6. If the purchase item is inseparably mixed with other objects which do not belong to us, we shall acquire joint ownership of the new item in the ratio of the objective value of our purchase item to the other mixed objects at the time of mixing. If mixing takes place in such a way that the ordering party's item must be regarded as the primary item, it shall be agreed that the customer shall afford us proportional joint ownership. The ordering party shall retain the resulting sole ownership or joint ownership for us.
7. At the customer's request we shall undertake to release the securities to which we are entitled provided that the realisable value of our securities exceeds the debts to be secured by over 25 %; we shall be entitled to choose which securities should be released.


§ 8 Place of performance, legal venue and applicable law

1. The place of performance for all deliveries and payments shall be Saarbrücken. The sole legal venue shall be the Amtsgericht (District Court) or Landgericht (Regional Court) Saarbrücken. However, we shall also be entitled to bring an action against the ordering party at the location of their registered office.
2. The law of the Federal Republic of Germany shall apply exclusively for all legal relations between the customer and our company. Application of the United Nations Convention on the International Purchasing of Goods of 11 April 1980 shall be excluded.

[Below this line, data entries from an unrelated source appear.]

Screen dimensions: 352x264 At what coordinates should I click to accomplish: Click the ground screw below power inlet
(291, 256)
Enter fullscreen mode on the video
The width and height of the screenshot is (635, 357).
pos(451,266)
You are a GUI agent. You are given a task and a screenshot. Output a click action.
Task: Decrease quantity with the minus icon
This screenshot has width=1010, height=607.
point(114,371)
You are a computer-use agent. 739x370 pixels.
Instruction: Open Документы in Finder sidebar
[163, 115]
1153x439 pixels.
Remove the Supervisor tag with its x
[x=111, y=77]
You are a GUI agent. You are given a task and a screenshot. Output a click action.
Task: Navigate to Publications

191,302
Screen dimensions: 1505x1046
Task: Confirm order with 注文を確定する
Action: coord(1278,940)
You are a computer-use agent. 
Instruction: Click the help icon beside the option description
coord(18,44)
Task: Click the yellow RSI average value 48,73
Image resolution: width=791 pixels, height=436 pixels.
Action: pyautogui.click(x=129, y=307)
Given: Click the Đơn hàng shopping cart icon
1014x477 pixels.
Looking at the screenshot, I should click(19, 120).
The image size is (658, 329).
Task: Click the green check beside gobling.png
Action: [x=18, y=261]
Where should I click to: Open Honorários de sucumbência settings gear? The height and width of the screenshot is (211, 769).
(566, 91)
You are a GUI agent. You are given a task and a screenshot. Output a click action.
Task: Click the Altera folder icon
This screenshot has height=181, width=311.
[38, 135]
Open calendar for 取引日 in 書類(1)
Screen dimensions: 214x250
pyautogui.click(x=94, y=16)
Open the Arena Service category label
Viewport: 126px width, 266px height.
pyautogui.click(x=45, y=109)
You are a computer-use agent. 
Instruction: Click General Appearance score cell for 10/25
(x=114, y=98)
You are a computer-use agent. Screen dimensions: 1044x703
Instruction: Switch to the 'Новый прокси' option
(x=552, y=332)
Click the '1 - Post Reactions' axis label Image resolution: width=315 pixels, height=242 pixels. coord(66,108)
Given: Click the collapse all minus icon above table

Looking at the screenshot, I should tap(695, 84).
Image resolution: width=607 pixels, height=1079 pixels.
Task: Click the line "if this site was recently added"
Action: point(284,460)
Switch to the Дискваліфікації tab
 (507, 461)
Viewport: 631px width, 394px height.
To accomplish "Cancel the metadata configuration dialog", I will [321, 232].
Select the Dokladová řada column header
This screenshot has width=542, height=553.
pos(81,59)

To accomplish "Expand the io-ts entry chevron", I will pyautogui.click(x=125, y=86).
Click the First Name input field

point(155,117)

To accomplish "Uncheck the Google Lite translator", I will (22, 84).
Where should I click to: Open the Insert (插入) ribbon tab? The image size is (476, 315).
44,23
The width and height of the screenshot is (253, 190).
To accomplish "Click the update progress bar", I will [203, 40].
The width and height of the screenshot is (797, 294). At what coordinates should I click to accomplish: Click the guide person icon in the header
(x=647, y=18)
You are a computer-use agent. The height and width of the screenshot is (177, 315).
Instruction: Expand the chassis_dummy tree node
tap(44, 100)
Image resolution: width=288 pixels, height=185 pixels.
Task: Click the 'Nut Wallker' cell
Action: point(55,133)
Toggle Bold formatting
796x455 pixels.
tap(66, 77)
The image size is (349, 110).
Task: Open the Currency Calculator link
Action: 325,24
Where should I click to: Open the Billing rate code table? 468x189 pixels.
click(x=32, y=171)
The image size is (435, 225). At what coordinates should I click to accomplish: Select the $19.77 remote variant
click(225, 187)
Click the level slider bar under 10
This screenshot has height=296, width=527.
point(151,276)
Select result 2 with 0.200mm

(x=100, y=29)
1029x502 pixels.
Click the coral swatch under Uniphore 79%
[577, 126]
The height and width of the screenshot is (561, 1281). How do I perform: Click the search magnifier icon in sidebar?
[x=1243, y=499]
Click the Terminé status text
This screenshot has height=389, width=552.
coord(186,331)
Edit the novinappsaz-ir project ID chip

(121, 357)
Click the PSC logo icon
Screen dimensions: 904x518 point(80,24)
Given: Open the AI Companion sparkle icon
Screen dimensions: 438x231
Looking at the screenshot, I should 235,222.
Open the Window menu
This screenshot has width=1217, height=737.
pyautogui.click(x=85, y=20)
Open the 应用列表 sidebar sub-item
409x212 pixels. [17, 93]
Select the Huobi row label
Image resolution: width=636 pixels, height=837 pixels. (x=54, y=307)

§ 9 Data privacy and validity clause

1. In accordance with § 33 Bundesdatenschutzgesetz (German Data Protection Act) we point out that we store customer data according to this act.
2. If individual clauses in these general terms and conditions should be invalid, either fully or in part, this shall not affect the validity of the other clauses of the remaining parts of such clauses. The parties must replace an invalid provision by a provision which comes closest to the commercial purpose of the invalid provision and is valid.